Daher wurde in später unter britische Kontrolle gekommene Gebiete ein anderes Steuersystem eingeführt. In Madras, Bombay und Assam beanspruchte der Staat das Eigentum an der gesamten Bodenfläche, gab diese in ‘ryatwari’ an die Bewirtschafter mit der Auflage der Steuerzahlung weiter. Die Steuer wurde im ‘temporary settlement’ immer nur für 30 Jahre festgesetzt und dann angepaßt. In Nordindien und dem Punjab, wo Dörfer mit gemeinschaftlichen Rechten am Boden verbreitet waren, entwickelte sich das ‘mahalwari’ System. Die Steuerveranlagung erfolgte hier für die Dorfgemeinschaft als theoretischem Landlord gemeinsam, die sie auf die einzelnen Landbewirtschafter umlegen, einsammeln und abliefern mußte.

Bevölkerungsvermehrung und Erbteilung bewirkte zunehmende Verarmung

Auch in diesen Gebieten verschlechterte sich die Lage der Landbewirtschafter bei der hohen Besteuerung. Die Hälfte bis zwei Drittel des Nettoertrages waren üblich. Bei Mißernten mußte man Geld leihen, um die Steuer bezahlen zu können, aber nicht selten kam das Land so bald in die Hände der Geldleiher, die es nicht selbst bewirtschafteten, sondern unterverpachteten. Die Pacht dehnte sich immer mehr aus, oft waren ein bis zwei Drittel der Bewirtschafter Pächter. Bevölkerungsvermehrung und Erbteilung führte zu steter Verschlechterung der Verhältnisse.
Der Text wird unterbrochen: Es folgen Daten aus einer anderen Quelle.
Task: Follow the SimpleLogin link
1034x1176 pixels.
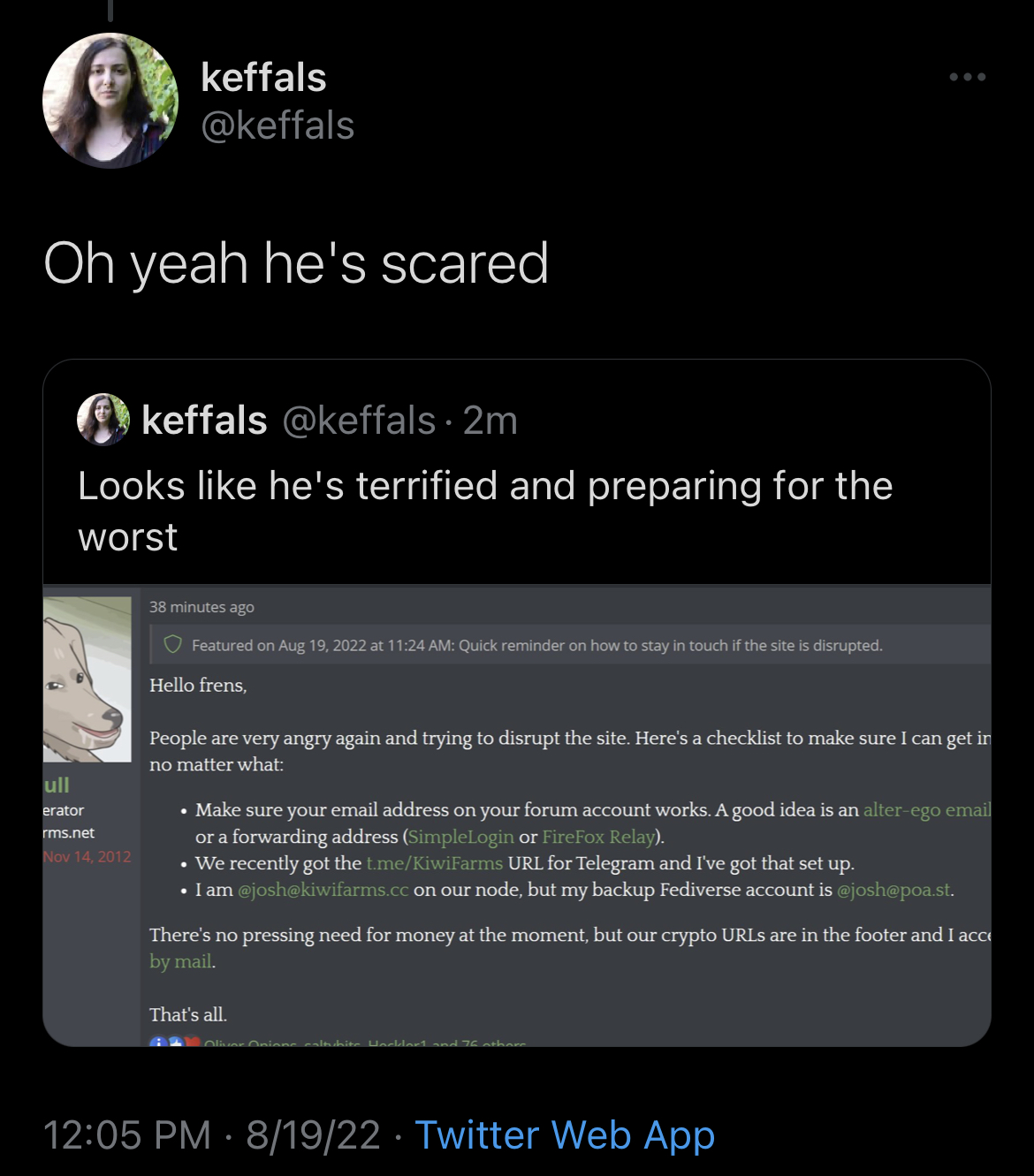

Bevölkerungsanstieg und Verarmung bewirkten starken Anstieg der Pächterzahl


Agricultural Labourers in India

1841    negligable
1871    8,2 million
1931    28,1 million
1941    33,9 million

Patel, Surendra J., Agricultural Labourers in modern India and Pakistan. Bombay 1952

Früher unbekannte landlose Arbeiter verbreiteten sich sehr, und die Pächter lebten als Teilpächter in bedrängten Verhältnissen. Zu Ende der Kolonialzeit bestand eine krasse Differenz der Vermögensverhältnisse zwischen Grundbesitzern, Geldleihern und Kleinpächtern sowie Landlosen.
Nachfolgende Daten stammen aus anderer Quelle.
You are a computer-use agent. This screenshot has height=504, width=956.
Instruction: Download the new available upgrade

Landw. Betriebe in Indien (1953/54)

Grösse
acres

Zahl
Tausend

Anteil
%

- 1

30.029

47,2

1 - 2,5

8.875

14,0

2,5 - 5

8.569

13,5

5 - 7,5

4.966

7,7

7,5 - 10

2.972

4,7

10 - 20

4.897

7,8

20 - 50

2.616

4,1

über 50

604

0,9

insgesamt

63.532

100,0


National Sample Survey Report on Landholdings No. 36, Govt. of India, New Delhi 1955

Immerhin ist von Bedeutung, daß es auf niedrigem Niveau eine Gemeinsamkeit der Interessen aller an der Landbewirtschaftung gab. Die Grundbesitzer waren auf die Dienste der landlosen Pächter, Landarbeiter und Dorfhandwerker angewiesen, da sie nur mit diesen ihr Land bewirtschaften konnten. Sie mußten sie also minimal versorgen, damit sie nicht arbeitsunfähig wurden oder abwanderten. Die Landlosen mußten andererseits ihre Dienste den Grundbesitzern anbieten, weil sie nur dadurch die Existenzgrundlage für ihre Familien schaffen konnten. Diese - einseitig stark verschobene - Gegenseitigkeitsbeziehung war eine minimale Existenzsicherung der landlosen Bevölkerung.